__Work order__
According to the article on the Lety pig farm, about how many of the Roma held at the Lety camp died there?

== Excerpted text ==

Culture Minister says buyout of controversial pig farm at Lety only weeks away

Lety pig farm

The country’s culture minister, Daniel Herman, has said that the government could buy out a controversial pig farm in Lety, South Bohemia, in a matter of weeks. If completed, it would mean the removal of a farm which has been an insult to victims of the Romani genocide for decades: the farm stands largely on the site of a former labour and WWII concentration camp where Roma citizens were interned and hundreds died.

Lety pig farm | Photo: Jana Šustová,  Radio Prague International
Romany organisations, human rights NGOs and activists as well as regular citizens have heard promises before but even though numerous governments pledged to remove the pig farm at Lety in the past, all came up short. The current government of the Social Democrats, ANO, and the Christian Democrats, looking to success where others had failed, reportedly began weighing options secretly at first, making the matter public only last year. Negotiations with the owner of the pig farm, AGPI, began under former human rights minister Jiří Dienstbier and continued under his successor Jan Chvojka as well as Culture Minister Daniel Herman. The government then intensified efforts this year, knowing that only months remained on its mandate. On Wednesday, Minister Daniel Herman confirmed on Czech TV that the buyout was now weeks away.

“The situation is going ahead as planned, according to the schedule we agreed. I expect the matter will be taken care of in the next several weeks, that is, with plenty of time left in the government’s mandate. So we are confident we will see the matter resolved successfully.”

Completing the deal would pave the way at last for a proper dignified memorial at the site. At the beginning of June, Frenchman Benjamin Abtan, the head of EGAM (the European Grassroots Antiracist Movement) explained that every country needed to address past wrongs. Mr Abtan addressed the matter at a special ceremony at Lety at the start of June which was attended by activists but also by members of the government such as the Czech culture and justice ministers. Benjamin Abtan:

Daniel Herman,  photo: Ondřej Tomšů
“There is an important principle at stake: respect for the victims. It is important for Europe and especially the Czech Republic to address this shared history and for the Roma community today to at last have their dignity respected and for discrimination and social exclusion of Roma to end.”

More than 1,300 Roma men, women and children were held at the camp at Lety beginning in 1940: an estimated 327 of them died at the site, largely due to disease; more than 500 of those interned were transported to the Auschwitz death camp in Poland, from which they never returned.

===
== Data extract ==

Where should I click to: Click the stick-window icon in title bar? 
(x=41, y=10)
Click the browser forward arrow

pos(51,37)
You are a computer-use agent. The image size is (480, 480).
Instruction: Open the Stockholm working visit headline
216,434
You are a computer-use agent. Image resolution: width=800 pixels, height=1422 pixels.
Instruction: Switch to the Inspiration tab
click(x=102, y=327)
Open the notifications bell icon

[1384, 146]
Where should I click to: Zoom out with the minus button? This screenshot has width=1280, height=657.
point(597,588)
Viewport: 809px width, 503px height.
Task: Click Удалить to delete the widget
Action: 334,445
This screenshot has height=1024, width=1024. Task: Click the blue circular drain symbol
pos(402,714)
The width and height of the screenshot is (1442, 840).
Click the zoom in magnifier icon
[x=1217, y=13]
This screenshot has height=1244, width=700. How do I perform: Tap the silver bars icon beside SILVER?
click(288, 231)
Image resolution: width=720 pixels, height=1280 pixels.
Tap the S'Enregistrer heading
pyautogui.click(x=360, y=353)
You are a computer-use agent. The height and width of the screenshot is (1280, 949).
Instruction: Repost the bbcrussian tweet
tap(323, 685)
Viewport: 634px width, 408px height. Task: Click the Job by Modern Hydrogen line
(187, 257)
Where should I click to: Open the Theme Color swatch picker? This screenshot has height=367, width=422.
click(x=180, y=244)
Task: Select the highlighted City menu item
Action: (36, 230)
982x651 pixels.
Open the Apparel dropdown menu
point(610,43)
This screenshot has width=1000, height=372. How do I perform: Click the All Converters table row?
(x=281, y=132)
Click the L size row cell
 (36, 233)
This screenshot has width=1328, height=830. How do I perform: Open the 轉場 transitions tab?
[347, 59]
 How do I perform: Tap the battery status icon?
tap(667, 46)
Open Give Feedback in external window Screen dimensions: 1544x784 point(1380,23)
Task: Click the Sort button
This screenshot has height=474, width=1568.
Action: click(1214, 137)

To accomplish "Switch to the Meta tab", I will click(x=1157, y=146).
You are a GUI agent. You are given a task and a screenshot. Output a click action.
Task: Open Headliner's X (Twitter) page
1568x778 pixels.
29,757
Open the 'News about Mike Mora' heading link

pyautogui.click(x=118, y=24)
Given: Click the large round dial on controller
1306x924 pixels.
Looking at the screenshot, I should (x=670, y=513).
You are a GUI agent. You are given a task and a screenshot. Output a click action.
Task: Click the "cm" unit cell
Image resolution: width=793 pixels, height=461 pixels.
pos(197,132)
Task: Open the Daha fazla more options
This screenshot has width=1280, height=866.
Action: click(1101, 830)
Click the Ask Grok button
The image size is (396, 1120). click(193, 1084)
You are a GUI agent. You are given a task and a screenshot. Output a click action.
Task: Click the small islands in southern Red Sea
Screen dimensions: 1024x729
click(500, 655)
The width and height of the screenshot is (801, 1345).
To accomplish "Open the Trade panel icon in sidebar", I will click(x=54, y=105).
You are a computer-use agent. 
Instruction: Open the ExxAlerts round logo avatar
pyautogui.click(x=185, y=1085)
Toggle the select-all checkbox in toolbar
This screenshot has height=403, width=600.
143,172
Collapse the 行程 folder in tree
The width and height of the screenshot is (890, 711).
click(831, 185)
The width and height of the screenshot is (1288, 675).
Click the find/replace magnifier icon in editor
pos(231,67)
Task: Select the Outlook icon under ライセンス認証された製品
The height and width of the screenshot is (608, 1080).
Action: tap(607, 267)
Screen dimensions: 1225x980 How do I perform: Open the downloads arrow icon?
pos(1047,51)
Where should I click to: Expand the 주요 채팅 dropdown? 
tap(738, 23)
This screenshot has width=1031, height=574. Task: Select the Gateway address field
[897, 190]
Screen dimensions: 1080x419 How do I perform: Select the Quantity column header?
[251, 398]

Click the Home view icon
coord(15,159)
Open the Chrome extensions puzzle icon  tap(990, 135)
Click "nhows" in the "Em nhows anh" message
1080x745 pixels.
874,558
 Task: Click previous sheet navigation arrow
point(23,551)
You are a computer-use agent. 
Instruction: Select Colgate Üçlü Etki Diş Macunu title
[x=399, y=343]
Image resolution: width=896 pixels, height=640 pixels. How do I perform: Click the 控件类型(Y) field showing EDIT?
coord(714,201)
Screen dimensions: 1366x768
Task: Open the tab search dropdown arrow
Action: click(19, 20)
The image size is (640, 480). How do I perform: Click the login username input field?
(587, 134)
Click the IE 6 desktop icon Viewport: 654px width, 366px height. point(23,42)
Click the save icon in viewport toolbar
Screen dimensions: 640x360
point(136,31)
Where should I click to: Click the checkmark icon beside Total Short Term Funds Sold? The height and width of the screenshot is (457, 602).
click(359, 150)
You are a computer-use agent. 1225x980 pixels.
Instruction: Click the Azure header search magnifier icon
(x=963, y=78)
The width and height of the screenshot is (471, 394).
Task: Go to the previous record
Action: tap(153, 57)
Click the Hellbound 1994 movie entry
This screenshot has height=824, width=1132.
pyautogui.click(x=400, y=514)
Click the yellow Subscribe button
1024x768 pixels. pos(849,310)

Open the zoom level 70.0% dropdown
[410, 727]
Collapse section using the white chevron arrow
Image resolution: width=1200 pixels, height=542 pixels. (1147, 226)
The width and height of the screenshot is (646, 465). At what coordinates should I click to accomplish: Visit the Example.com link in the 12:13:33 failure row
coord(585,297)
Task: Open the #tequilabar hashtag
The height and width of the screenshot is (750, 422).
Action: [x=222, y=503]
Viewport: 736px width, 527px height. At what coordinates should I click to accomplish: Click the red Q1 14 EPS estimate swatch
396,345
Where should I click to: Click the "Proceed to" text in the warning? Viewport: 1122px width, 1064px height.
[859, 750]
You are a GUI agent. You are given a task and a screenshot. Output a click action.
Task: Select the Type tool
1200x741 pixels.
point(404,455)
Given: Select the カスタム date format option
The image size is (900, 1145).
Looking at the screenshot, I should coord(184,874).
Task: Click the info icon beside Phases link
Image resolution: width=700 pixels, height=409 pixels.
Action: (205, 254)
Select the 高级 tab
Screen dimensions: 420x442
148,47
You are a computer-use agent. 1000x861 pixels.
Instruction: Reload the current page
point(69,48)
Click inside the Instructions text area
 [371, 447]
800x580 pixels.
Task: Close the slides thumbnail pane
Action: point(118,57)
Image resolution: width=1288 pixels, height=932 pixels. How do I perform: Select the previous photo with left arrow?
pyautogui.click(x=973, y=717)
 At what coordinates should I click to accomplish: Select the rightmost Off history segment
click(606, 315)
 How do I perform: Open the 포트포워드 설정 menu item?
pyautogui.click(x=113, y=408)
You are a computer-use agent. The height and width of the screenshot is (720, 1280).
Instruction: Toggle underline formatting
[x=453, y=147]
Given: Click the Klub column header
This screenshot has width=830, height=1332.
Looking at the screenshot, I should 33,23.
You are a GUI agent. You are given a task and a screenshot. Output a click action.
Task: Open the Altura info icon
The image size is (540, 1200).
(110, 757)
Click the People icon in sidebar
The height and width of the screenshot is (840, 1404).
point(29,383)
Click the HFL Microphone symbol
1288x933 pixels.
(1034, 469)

===

__Answer to the exercise__
An estimated 327, largely due to disease.